SOURCE DATA
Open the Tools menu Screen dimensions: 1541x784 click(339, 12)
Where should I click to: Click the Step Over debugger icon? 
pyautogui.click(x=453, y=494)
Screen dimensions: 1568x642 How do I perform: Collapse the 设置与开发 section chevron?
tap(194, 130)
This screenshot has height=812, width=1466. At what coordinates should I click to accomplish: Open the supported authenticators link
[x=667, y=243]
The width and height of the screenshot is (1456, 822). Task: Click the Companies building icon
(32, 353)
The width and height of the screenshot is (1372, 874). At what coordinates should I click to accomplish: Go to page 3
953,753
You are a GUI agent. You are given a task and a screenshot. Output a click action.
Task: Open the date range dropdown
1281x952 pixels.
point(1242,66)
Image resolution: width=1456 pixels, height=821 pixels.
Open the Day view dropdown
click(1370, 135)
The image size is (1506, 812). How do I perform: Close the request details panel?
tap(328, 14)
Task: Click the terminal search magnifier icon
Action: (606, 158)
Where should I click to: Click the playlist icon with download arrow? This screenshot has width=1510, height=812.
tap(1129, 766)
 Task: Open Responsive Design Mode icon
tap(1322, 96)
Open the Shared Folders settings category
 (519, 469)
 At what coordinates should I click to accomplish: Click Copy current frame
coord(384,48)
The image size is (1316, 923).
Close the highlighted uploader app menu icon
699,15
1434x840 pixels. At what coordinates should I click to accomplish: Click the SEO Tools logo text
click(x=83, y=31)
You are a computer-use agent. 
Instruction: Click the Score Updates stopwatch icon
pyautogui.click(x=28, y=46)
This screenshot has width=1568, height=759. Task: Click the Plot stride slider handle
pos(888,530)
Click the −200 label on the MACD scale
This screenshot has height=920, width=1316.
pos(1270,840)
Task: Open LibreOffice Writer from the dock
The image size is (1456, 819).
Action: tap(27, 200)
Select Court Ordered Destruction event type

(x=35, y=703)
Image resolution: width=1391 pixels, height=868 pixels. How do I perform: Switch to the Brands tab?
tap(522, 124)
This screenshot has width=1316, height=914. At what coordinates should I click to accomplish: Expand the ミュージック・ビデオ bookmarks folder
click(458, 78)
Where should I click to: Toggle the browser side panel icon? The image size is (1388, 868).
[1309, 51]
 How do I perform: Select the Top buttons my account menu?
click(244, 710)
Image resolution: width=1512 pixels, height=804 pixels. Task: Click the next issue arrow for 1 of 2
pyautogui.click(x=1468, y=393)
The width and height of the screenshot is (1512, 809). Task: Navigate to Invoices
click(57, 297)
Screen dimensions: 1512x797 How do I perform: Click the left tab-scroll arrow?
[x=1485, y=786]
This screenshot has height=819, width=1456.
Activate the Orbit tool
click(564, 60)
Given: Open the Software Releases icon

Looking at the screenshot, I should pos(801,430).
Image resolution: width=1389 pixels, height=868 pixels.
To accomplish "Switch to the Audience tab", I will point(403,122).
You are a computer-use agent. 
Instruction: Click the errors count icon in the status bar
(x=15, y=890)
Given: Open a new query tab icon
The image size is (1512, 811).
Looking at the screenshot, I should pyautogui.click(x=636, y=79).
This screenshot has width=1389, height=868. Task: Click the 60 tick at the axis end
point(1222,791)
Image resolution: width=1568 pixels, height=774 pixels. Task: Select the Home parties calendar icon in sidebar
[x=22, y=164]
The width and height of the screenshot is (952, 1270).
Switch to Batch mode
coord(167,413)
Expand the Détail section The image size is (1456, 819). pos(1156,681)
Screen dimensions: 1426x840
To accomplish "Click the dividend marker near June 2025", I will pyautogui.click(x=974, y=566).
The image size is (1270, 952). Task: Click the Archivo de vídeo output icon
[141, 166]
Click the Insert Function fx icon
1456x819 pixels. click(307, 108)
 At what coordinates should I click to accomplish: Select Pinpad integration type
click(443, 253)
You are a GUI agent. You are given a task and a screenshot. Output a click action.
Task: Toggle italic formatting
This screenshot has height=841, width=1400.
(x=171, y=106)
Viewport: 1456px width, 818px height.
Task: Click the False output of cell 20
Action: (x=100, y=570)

TASK ITEM
Within the material, how many lines hold "will"? Say only the number.

EXERCISE SOLUTION
2